Media Guardian (registration required) has an interesting – and rather poignant – article about Mediawatch-UK, the anti-smut campaign group founded by Mary Whitehouse from which this very website draws its name.
In its Whitehouse-led heyday, the National Viewers and Listeners Association (as it was then called), had 150,000 members and was hugely influential. Nowadays it is largely ignored, except when some tired hack at the Mail, Express, or Sun needs to fill a bit of space in a media story and decides to give rent-a-quote John Beyer a call.
Poor Beyer is painfully aware of the organisation’s decline since he took over from Whitehouse:
She had the ear of Mrs Thatcher, when she was prime minister, there’s no doubt about that. When I write to Tony Blair, John Reid or Tessa Jowell I don’t even get replies.
The article goes on to say that Beyer’s inability to understand how the mood has changed in this country is responsible for the decline of Mediawatch-UK as a campaigning organisation. He was silent on the biggest media uproar of the year – the Jade Goody v. Shilpa Shetty Celebrity Big Brother furore. Steven Barnett, professor of communications at Westminster university explains:
The Celebrity Big Brother row did not speak to any of the issues that Beyer’s organisation was set up to deal with. It wasn’t a taste and decency issue, it was about dumbing-down, racism and bullying. Whether you saw it as a contrived issue or not, I thought very important issues were raised by that row. But the fact that mediawatch-UK didn’t get involved symbolises to me why they are now so marginalised.
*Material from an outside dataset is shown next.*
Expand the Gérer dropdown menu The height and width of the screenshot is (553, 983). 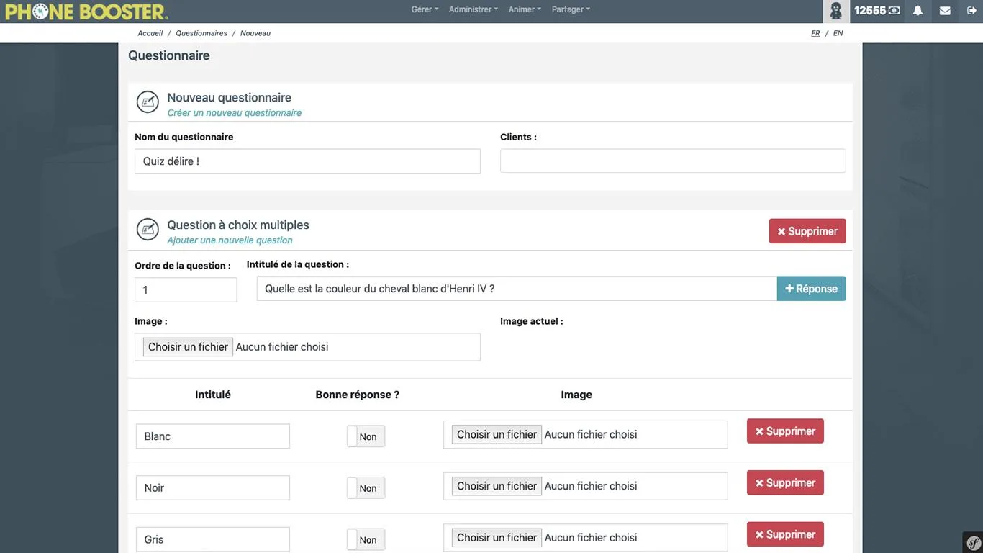[x=425, y=9]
In conclusion, Barnett says Beyer is a man out of time:
Whitehouse was brilliant at capturing a mood. But that mood has changed. Britain is a more tolerant, less censorious place. Beyer would have a much stronger constituency in America. If a tit pops out on primetime over there the country goes berserk. We left that behind 30 years ago. For that reason Beyer’s organisation doesn’t really have much of a constituency any more.
But if Mediawatch-UK finally sees the light and ceases to operate, will we have to change the name of this website? Any suggestions?